If the heat is permanently switched off, flies of both test groups keep their orientation preference towards the previously 'cold' pattern orientation for at least several minutes (Fig. 18). In the operant groups there was no significant difference at t1 (the first two periods, p=0.911), but the test group showed a significantly higher preference than the control group (p<0.001) at t2 (the last two periods).
A
B
Fig. 18: Mean preference indices for all four
groups of flies (N=100 each). Drosophila learns to avoid one of
the pattern orientations, if it was reinforced during the training periods
(dotted bars). The control group, which did not receive any reinforcement
only showed random avoidance (hatched bars). A - preference
indices of the standard groups, B - preference indices of the classical
groups.
Even if a repeated measures MANOVA revealed a significant difference
(p<0.03) in preference at t1 (the first two periods) for
the classical groups, the same analysis for all four groups (p=0.104) indicates
that the sample flies were indeed drawn from the same population. Furthermore,
the difference in avoidance was of the opposite sign than that at t2
(the last two periods, p<0.027).
Comparing the t2 preference indices of the operant with the
classical test group, the 'classical' index is significantly lower than
the operant one (p<0.015; p>0.22 for the control groups). However,
when the mean preference index at t1 is subtracted from the
indices at t2 (to compensate for the initial individual pattern
preference, see conclusion) the effect drops below significance (p=0.091).
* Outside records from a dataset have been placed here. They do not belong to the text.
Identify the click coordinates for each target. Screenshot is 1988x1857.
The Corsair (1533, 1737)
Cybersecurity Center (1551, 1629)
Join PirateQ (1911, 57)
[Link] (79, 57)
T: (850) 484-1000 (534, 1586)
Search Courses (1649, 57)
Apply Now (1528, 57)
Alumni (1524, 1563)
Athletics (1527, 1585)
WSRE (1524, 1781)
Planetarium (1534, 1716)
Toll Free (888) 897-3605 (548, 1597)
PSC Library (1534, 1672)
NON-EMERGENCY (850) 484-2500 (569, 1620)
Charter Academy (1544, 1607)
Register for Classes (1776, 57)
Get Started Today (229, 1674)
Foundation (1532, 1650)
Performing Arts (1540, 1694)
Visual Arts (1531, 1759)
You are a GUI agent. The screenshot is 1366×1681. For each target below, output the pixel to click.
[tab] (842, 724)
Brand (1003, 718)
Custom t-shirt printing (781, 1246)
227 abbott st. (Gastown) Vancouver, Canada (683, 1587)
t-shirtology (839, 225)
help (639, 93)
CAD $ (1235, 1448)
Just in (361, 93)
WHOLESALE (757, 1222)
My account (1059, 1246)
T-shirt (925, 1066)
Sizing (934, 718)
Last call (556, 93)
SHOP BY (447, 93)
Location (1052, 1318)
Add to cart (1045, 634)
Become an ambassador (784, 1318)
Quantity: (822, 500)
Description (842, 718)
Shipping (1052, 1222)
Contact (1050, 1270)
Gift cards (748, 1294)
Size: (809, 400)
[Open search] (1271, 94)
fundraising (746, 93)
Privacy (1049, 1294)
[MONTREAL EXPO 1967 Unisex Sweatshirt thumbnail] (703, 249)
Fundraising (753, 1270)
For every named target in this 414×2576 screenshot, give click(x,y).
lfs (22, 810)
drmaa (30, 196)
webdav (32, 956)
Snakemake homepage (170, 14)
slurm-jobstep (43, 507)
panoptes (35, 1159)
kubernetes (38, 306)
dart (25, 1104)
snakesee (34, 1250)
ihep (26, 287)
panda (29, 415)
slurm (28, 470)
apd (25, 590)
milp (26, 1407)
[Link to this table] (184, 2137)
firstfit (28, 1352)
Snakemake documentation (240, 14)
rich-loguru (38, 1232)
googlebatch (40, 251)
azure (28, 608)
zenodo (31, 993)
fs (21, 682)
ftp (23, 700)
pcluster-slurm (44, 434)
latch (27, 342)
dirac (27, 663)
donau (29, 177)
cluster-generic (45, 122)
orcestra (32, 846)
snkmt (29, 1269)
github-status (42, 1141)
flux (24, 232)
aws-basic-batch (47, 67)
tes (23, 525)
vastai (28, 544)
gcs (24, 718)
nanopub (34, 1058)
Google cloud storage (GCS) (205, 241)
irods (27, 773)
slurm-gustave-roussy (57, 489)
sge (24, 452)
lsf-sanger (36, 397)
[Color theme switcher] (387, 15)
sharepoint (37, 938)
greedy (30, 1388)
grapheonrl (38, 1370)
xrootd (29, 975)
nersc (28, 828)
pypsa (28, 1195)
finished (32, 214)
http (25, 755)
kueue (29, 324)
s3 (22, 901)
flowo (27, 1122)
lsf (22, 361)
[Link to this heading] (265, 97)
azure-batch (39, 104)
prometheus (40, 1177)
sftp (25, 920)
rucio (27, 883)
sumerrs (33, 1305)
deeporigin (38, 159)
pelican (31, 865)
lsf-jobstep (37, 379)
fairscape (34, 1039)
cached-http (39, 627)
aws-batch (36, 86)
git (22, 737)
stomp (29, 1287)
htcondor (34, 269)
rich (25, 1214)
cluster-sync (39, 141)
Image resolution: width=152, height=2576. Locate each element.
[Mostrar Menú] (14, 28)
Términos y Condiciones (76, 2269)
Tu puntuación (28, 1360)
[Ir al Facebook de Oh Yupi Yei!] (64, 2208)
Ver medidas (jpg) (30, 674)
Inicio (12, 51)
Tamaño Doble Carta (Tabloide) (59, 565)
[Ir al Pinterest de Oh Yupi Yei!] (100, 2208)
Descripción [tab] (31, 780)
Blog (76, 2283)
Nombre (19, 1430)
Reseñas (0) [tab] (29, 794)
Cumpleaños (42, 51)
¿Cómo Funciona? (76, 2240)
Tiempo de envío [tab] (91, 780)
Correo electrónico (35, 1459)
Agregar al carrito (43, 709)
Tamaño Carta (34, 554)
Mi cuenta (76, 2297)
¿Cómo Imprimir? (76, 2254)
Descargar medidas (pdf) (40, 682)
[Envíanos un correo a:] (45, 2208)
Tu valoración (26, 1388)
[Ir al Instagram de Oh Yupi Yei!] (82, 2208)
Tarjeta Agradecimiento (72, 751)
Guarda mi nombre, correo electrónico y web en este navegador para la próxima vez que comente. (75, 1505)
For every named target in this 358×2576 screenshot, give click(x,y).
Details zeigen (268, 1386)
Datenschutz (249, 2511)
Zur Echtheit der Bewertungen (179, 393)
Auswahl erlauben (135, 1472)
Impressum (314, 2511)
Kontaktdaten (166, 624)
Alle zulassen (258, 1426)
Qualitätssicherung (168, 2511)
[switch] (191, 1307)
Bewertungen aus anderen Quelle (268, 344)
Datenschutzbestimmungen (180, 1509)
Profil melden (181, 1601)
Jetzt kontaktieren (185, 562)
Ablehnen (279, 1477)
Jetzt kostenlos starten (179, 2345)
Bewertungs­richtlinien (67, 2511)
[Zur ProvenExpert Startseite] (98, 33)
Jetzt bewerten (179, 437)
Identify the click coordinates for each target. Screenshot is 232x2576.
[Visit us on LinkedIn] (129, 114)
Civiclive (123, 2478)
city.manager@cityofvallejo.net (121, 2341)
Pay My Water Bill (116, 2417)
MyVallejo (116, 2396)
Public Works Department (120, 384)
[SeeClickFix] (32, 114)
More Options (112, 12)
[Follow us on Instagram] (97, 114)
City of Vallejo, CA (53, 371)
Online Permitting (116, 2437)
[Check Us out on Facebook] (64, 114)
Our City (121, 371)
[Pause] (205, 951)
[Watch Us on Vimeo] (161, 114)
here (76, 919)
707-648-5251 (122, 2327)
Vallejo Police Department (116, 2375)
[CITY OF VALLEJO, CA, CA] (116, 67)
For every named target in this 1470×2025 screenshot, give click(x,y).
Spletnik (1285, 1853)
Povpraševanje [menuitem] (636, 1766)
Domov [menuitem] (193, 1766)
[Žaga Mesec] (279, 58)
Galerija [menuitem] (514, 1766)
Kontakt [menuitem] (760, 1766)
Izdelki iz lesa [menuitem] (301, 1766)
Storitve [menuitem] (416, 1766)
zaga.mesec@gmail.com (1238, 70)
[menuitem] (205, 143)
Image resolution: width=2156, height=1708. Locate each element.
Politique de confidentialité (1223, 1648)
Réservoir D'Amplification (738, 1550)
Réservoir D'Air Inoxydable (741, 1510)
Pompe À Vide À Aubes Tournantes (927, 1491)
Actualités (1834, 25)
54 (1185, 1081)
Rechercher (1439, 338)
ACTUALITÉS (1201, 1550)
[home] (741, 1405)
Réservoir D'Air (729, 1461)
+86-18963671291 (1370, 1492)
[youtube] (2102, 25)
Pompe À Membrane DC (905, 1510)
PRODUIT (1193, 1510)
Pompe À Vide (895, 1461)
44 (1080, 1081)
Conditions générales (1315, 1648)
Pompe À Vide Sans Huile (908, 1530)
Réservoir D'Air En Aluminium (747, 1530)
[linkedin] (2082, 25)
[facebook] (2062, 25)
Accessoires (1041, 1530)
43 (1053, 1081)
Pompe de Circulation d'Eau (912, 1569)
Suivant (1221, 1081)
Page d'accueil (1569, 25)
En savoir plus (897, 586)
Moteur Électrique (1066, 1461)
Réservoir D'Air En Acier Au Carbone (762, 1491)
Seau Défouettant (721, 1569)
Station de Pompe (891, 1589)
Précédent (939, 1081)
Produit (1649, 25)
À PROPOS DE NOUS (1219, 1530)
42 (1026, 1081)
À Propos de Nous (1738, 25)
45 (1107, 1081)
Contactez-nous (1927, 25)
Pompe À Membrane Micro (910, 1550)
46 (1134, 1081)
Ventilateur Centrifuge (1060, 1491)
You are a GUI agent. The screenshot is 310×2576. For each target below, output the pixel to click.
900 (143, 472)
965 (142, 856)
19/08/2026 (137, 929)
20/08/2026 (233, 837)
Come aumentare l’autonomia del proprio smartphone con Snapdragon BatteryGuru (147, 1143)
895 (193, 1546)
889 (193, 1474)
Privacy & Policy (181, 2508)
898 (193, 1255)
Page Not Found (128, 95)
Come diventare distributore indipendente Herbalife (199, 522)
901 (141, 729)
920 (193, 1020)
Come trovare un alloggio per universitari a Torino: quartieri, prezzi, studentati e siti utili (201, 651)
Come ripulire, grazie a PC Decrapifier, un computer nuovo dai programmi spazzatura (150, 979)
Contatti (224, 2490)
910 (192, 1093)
In contrast to Dill et al. (1995), a comparison of the mean dwelling times
(periods of staying in one quadrant) for the 'hot' and the 'cold' sectors
with the respective spontaneous behavior reveals that the operantly trained
flies modulate the average time they spend both in the 'hot' and in the
'cold' sectors, even during the last two periods (p<0.001 in both cases
of the operant groups, Fig. 19A). This can also be seen in the mean spike
amplitude in the different sectors and for spike timing, respectively (data
not shown). Dill et al. (1995) had found that "the dwelling times
in heat associated quadrants during test" were not significantly different
from the control group by comparing averaged individual medians (not means
as in this study) for each group. Since the frequency distributions of
'hot' and 'cold' dwelling times are very similar (Reinhard Wolf, pers.
comm.), the contradiction is considered not to be a statistical artifact.
Rather the omission of dwelling times shorter than 1s in Dill et al. (1995)
might have had an influence on the significance of the 'hot' effect: they
might pull the mean 'hot' dwelling times significantly below control levels
in this study. However, since comparing in a similar manner several of
the variables discussed in detail below (3.5.2), produced lasting effects
in the 'hot' sectors as well (data not shown), including the short dwelling
times was probably the right choice.
A
B
Fig. 19: Comparison of mean dwelling times for
'hot' and 'cold' sectors (N=100 flies in each group). Individual mean dwelling
times were averaged for each group (wide, dotted bars: test
group, narrow, hatched bars: control group). Negative sign
indicates dwelling times in the reinforcer-associated quadrants. A - Standard
groups, B - Classical groups.
Classically trained flies (Fig. 19B) also change the time they spent in one quadrant in response to the training, however to a lesser degree. Comparing the classical test and control group at t2 (periods 8 and 9), the differences fail to rise above the significance level. Only comparing the 'hot' dwelling times at all three test periods yields a significant difference (p<0.04). Surprisingly, the 'cold' dwelling times, which subjectively seem to reveal a larger difference can still not be distinguished statistically using a repeated measures MANOVA over all three test periods (p=0.10).